:: DATA EXCERPTS ::
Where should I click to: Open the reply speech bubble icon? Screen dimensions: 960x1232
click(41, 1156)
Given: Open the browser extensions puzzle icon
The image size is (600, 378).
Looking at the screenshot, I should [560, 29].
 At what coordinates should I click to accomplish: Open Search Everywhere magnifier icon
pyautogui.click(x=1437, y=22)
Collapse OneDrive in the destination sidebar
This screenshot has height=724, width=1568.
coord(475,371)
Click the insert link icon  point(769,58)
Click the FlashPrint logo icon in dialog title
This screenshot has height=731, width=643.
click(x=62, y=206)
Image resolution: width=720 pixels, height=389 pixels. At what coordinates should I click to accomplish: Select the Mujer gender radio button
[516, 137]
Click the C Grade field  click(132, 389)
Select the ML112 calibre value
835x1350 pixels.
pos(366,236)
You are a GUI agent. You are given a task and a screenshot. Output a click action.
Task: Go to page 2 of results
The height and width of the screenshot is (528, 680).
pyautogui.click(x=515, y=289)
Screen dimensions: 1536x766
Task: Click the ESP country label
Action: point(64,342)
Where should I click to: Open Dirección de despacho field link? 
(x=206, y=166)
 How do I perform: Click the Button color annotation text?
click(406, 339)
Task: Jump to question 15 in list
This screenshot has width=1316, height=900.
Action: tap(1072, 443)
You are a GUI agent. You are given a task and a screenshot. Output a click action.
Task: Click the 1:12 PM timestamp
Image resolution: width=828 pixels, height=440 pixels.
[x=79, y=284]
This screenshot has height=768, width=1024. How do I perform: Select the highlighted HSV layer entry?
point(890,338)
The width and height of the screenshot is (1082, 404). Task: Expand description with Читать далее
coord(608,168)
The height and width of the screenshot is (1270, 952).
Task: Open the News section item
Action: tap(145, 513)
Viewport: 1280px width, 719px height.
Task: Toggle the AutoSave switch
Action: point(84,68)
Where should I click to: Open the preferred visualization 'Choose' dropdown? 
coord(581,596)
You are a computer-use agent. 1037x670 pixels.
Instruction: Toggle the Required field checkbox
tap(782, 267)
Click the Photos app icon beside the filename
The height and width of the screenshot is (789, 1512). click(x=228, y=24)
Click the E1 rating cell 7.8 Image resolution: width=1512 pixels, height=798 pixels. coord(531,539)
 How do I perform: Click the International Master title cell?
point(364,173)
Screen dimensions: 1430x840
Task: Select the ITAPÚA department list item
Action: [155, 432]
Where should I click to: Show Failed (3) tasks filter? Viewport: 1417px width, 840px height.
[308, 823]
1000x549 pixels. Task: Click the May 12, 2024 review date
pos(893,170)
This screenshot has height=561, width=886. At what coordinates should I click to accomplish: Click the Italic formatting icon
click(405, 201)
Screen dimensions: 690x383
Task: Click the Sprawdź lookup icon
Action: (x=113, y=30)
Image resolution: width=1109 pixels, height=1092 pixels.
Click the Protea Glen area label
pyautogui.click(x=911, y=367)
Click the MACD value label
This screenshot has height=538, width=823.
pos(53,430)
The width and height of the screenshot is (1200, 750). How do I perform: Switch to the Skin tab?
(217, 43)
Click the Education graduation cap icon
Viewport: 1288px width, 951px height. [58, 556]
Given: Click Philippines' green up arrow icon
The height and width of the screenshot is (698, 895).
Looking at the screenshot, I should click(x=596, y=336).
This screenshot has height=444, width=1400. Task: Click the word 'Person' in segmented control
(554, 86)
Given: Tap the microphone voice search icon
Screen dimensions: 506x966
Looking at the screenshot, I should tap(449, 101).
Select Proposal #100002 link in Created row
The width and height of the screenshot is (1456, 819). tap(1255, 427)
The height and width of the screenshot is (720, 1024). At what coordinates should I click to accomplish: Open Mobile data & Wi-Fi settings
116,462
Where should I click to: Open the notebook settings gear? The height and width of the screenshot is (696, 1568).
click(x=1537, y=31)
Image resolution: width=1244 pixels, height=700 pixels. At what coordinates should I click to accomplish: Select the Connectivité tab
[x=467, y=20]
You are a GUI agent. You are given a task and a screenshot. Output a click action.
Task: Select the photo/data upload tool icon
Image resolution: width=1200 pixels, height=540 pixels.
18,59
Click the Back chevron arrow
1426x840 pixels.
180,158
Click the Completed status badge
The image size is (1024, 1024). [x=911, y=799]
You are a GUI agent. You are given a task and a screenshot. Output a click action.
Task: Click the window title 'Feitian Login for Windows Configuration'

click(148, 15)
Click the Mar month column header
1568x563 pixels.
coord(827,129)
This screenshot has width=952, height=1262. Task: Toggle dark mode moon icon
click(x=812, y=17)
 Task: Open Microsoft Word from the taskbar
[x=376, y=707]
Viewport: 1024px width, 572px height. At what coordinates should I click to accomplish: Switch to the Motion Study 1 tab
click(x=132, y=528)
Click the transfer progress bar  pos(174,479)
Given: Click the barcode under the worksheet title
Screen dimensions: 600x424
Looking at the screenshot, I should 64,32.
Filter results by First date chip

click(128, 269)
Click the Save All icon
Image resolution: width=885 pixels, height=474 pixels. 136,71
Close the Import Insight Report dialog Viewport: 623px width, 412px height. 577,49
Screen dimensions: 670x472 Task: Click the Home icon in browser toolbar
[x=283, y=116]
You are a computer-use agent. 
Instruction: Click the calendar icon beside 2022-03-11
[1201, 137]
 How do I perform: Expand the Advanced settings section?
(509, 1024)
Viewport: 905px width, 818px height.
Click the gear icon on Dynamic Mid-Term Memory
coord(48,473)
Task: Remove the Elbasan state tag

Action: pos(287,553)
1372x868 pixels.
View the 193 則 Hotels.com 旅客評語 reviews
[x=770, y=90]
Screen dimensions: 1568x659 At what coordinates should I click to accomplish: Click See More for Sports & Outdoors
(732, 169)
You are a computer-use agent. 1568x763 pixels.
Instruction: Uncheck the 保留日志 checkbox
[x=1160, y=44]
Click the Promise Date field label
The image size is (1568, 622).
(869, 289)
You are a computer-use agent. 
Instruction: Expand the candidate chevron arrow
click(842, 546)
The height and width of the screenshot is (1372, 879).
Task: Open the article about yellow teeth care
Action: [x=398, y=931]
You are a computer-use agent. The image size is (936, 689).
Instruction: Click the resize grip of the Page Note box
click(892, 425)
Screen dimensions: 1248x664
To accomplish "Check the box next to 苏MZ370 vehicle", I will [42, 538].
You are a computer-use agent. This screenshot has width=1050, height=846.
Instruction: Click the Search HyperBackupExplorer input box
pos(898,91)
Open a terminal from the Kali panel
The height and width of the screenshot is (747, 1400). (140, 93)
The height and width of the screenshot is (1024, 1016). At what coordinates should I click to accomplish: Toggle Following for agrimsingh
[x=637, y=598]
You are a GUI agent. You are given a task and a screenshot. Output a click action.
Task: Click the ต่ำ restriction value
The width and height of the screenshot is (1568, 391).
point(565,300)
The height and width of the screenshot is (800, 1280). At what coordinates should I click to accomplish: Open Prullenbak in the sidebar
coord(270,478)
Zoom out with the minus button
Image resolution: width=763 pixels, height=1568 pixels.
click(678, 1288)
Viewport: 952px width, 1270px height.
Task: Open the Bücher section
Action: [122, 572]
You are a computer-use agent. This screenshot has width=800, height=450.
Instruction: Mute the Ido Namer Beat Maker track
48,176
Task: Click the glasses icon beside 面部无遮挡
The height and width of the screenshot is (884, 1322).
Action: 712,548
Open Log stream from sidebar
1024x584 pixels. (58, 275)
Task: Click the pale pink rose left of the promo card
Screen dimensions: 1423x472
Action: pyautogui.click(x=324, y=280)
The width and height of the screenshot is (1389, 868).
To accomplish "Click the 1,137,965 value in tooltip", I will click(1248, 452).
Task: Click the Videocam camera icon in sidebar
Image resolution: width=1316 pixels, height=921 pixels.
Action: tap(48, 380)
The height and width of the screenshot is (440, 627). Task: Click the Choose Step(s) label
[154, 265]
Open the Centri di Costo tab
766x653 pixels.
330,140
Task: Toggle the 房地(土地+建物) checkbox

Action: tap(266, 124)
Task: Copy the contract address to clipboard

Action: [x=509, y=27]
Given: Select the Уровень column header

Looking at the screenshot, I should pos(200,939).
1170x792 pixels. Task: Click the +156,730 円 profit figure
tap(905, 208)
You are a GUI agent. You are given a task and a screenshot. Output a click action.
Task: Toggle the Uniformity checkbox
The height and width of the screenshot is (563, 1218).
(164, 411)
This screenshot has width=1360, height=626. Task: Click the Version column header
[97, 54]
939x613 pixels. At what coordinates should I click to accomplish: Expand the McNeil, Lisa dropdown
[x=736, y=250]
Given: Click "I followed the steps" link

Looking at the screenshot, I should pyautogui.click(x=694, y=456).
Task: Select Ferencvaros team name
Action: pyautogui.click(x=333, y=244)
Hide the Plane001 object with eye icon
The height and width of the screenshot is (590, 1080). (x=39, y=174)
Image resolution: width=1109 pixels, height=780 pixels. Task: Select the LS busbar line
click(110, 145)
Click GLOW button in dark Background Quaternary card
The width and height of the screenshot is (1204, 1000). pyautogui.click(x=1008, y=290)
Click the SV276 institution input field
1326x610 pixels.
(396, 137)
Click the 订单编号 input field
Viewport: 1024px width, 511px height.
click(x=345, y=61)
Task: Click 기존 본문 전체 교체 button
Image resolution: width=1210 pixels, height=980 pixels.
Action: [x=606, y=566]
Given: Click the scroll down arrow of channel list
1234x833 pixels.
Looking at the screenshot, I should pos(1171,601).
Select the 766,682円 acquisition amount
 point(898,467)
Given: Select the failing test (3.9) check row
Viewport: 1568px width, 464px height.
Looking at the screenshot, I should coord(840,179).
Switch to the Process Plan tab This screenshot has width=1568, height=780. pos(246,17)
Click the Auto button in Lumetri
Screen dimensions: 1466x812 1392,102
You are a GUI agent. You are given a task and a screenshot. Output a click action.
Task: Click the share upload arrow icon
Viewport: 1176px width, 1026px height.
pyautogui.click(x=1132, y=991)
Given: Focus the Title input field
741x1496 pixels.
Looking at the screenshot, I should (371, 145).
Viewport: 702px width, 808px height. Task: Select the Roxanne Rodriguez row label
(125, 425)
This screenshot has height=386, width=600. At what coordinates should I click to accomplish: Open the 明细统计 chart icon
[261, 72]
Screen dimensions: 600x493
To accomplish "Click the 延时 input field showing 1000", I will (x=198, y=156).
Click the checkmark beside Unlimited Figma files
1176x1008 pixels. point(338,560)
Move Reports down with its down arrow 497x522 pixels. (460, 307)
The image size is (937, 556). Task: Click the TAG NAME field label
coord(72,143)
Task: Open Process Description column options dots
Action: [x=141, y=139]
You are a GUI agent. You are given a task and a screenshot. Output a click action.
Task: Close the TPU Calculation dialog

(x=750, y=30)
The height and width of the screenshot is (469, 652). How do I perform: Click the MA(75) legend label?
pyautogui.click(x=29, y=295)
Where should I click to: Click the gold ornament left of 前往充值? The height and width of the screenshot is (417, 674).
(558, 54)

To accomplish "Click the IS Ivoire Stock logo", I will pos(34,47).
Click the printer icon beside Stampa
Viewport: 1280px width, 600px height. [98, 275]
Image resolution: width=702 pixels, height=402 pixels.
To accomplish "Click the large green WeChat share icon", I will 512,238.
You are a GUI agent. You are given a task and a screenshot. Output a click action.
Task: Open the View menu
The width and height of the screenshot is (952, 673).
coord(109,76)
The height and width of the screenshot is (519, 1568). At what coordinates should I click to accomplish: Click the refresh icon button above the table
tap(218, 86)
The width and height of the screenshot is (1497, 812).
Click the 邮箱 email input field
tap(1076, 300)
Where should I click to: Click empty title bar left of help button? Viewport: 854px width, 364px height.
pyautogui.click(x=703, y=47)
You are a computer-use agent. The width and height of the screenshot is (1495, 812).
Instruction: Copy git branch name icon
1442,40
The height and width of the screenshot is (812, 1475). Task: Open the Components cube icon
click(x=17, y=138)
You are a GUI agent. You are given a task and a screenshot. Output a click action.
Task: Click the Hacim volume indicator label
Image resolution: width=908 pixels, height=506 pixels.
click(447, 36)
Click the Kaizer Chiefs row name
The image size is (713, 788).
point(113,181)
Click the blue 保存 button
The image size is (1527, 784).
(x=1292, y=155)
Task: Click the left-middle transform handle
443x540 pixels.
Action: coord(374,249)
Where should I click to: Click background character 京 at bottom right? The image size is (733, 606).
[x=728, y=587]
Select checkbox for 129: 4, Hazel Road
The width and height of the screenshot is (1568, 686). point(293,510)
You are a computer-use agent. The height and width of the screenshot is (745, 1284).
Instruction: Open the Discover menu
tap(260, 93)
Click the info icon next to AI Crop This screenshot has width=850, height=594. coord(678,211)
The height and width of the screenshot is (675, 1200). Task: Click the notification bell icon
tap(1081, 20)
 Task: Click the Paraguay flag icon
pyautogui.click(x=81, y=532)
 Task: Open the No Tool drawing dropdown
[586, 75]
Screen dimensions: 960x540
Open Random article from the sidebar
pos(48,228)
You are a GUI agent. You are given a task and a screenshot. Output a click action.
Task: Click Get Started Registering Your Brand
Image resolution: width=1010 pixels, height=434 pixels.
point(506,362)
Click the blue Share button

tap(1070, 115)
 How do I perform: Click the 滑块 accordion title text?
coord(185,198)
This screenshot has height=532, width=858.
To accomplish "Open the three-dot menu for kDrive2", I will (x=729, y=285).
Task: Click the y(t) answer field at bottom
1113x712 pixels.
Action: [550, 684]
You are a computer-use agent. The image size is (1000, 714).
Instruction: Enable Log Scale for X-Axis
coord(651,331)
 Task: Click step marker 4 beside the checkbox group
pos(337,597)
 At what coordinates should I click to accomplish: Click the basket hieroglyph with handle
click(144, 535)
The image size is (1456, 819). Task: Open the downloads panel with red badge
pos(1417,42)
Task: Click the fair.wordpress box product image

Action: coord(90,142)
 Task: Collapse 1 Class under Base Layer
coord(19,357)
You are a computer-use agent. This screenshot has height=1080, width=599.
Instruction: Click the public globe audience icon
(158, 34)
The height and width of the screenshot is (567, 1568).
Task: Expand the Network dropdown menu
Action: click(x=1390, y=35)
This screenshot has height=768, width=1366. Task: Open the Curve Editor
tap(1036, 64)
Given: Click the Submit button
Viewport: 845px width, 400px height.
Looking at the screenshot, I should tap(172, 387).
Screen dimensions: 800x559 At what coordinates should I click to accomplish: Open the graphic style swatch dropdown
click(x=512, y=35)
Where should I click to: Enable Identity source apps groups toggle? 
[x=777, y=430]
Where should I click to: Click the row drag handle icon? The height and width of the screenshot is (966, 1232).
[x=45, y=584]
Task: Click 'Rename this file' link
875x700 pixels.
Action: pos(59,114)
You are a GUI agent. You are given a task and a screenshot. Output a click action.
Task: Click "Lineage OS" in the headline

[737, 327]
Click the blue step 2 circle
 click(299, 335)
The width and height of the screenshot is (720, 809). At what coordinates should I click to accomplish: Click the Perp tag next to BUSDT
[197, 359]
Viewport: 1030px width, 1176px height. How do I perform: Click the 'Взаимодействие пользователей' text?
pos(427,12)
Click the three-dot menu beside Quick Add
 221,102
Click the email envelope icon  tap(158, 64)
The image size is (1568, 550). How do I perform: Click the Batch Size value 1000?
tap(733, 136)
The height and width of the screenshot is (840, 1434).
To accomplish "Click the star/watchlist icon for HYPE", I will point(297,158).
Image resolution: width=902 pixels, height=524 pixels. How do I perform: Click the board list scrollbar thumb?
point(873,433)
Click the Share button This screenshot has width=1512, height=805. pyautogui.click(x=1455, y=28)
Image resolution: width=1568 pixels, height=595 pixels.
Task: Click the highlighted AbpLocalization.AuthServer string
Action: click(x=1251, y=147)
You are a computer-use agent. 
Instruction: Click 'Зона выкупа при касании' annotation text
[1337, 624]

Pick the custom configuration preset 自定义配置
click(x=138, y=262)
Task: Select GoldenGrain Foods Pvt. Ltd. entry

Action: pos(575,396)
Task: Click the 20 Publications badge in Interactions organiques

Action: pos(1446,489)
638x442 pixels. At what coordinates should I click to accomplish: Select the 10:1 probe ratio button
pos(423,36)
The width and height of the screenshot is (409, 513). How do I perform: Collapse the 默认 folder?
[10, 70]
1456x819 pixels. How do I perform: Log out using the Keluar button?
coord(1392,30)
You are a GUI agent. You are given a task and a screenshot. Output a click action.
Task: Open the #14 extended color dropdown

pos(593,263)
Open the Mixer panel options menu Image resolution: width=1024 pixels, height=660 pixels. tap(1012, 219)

:: SET TASK ::
Return the entries verbatim, from the first line through the line containing "Click the C Grade", with that line included.

:: ANSWER TO THIS EXERCISE ::
Where should I click to: Open the reply speech bubble icon? Screen dimensions: 960x1232
click(41, 1156)
Given: Open the browser extensions puzzle icon
The image size is (600, 378).
Looking at the screenshot, I should [560, 29].
 At what coordinates should I click to accomplish: Open Search Everywhere magnifier icon
pyautogui.click(x=1437, y=22)
Collapse OneDrive in the destination sidebar
This screenshot has height=724, width=1568.
coord(475,371)
Click the insert link icon  point(769,58)
Click the FlashPrint logo icon in dialog title
This screenshot has height=731, width=643.
click(x=62, y=206)
Image resolution: width=720 pixels, height=389 pixels. At what coordinates should I click to accomplish: Select the Mujer gender radio button
[516, 137]
Click the C Grade field  click(132, 389)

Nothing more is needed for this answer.